Si preguntamos en clase serán muchos los alumnos que prefieran sonidos bajos, música de fondo; sin embargo, elevan la voz o gritan para comunicarse entre ellos, se sienten molestos con las voces de los demás y rara vez reparan en el volumen de la propia. Aquí tenemos unas pocas cuestiones para estudiar un concepto que ya es curricular, y no solamente como fenómeno físico. Hace unos años el grupo Edurisc de la Universitat Autònoma de Barcelona llevó a cabo un estudio, con patrocinio del grupo Mapfre, sobre salud escolar que concluyó que los 300 centros españoles analizados aprobaban en seguridad, lo hacían casi bien en limpieza, orden y promoción de la salud, y suspendían en sus niveles de ruido. De hecho, en un 60% de ellos no existían ningún tipo de medidas para prevenirlo. Las administraciones educativas, tan proclives a la hora de mandar instrucciones a los centros, siempre se olvidan de aconsejar acciones contra el ruido que eduquen al alumnado y prevengan problemas de salud a todos. En algunos centros se llevan a cabo acciones puntuales, como la instalación de semáforos en comedores y clases y la elaboración participada de códigos contra el ruido, pero queda mucho por hacer.
Seguro que la mayoría de los alumnos no la conoce, son muy jóvenes y quizás no sea su estilo –se identifican más con los ruidos/sonidos del rap–, pero hay una canción de Joaquín Sabina que habla de tanto ruido para nada, de demasiado ruido, o esa otra de Ismael Serrano que se pregunta qué sería si se callase el ruido, que nos susurra tantas metáforas, como la de poder hablar para que las voces tapen los estruendos.

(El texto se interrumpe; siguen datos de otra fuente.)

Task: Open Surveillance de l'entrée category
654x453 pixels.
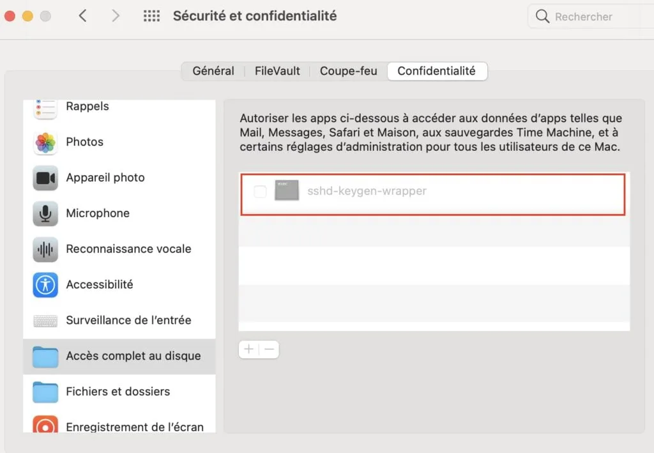Action: pyautogui.click(x=128, y=320)
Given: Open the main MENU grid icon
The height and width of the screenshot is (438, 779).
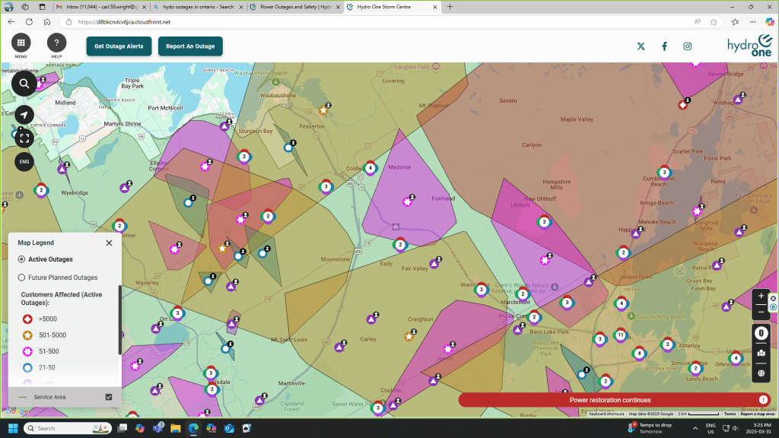Looking at the screenshot, I should (x=21, y=43).
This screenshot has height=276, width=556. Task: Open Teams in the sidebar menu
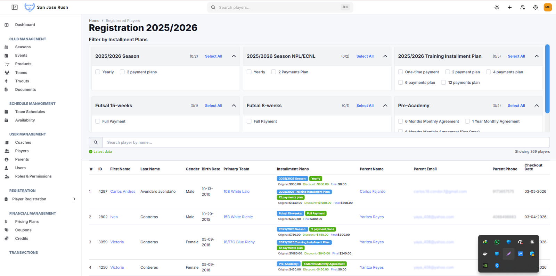(21, 73)
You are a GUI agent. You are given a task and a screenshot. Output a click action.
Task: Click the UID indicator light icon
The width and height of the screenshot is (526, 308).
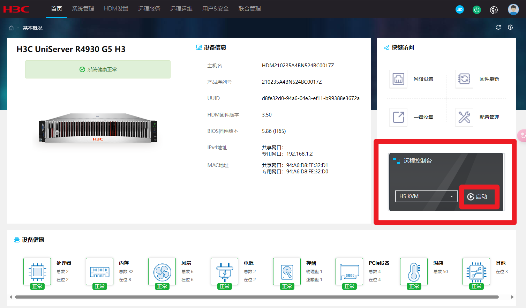(x=459, y=9)
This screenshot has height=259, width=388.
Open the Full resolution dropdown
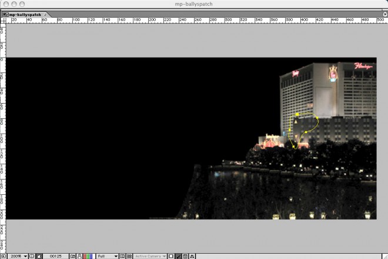108,256
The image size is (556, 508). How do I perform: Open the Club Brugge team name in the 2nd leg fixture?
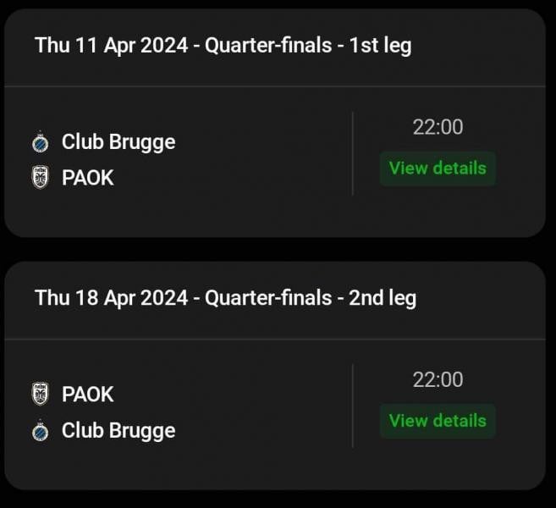point(118,431)
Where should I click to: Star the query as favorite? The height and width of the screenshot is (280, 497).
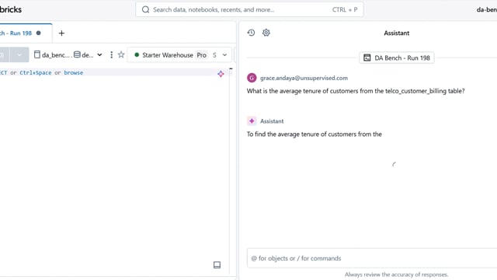click(121, 55)
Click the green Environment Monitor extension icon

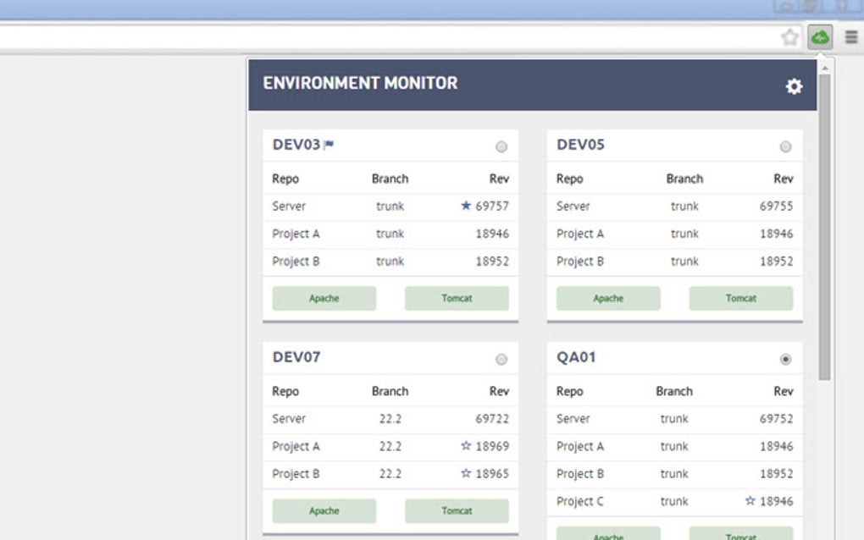pos(818,36)
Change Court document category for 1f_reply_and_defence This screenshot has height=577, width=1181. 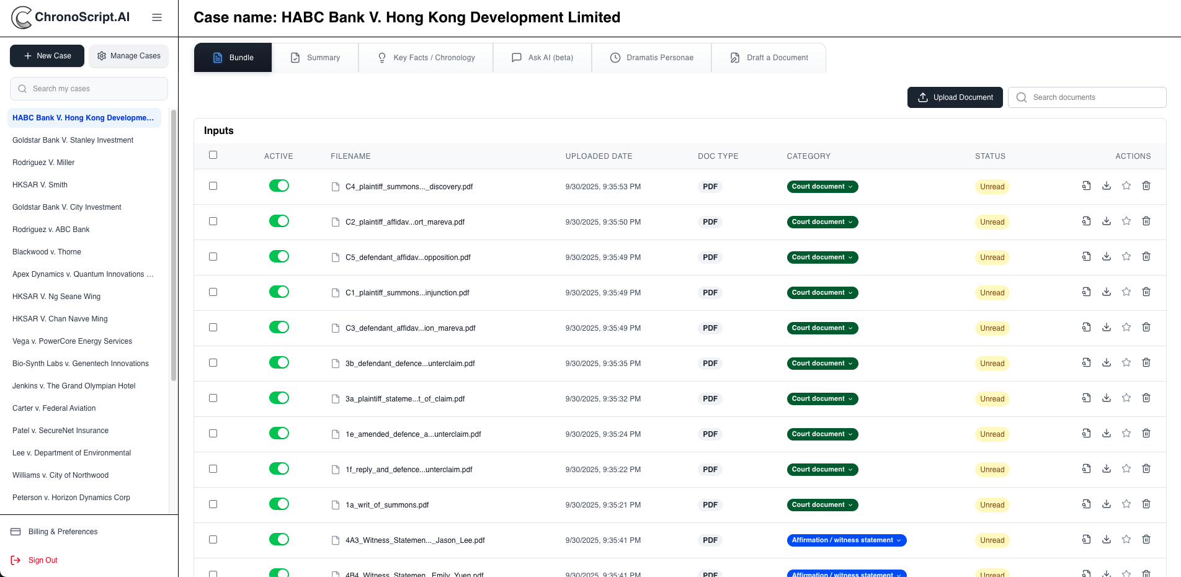point(822,470)
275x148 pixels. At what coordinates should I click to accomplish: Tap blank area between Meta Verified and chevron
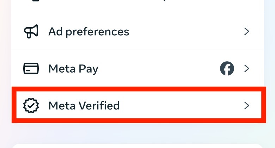click(x=180, y=106)
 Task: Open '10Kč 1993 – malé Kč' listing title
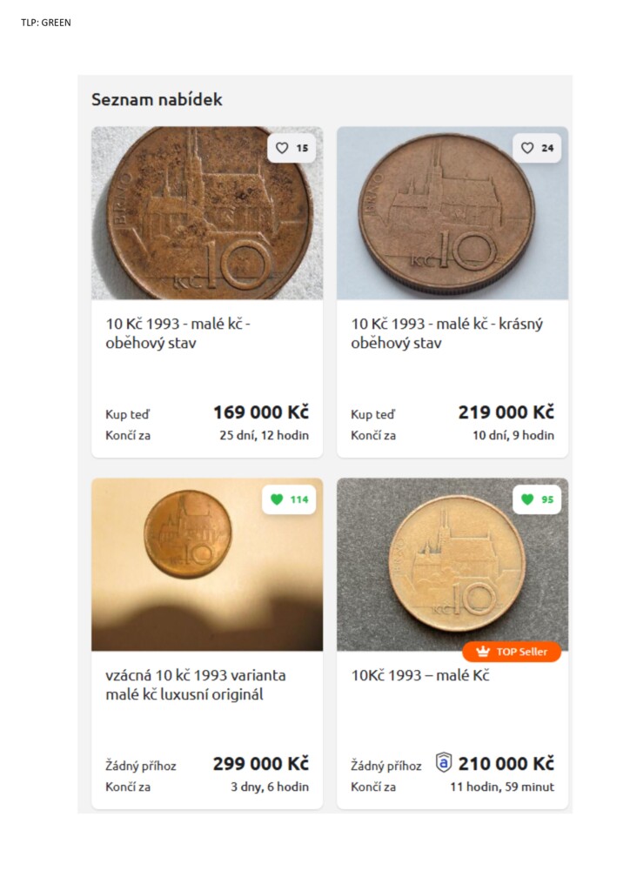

En la escuela importa tanto lo que se dice como lo que se omite; lo primero suele ir más ligado a aprendizajes cerrados mientras que lo segundo influye en los más abiertos hábitos y actitudes. Pero también parece que cuenta más lo que se dice que lo que se escucha, porque el oído no siempre está atento a lo que le trae el aire. ¿Y si habláramos de forma participativa del ruido en la escuela?, quizás lo podríamos silenciar un poco; seguro que no se acaba mandando simplemente callar.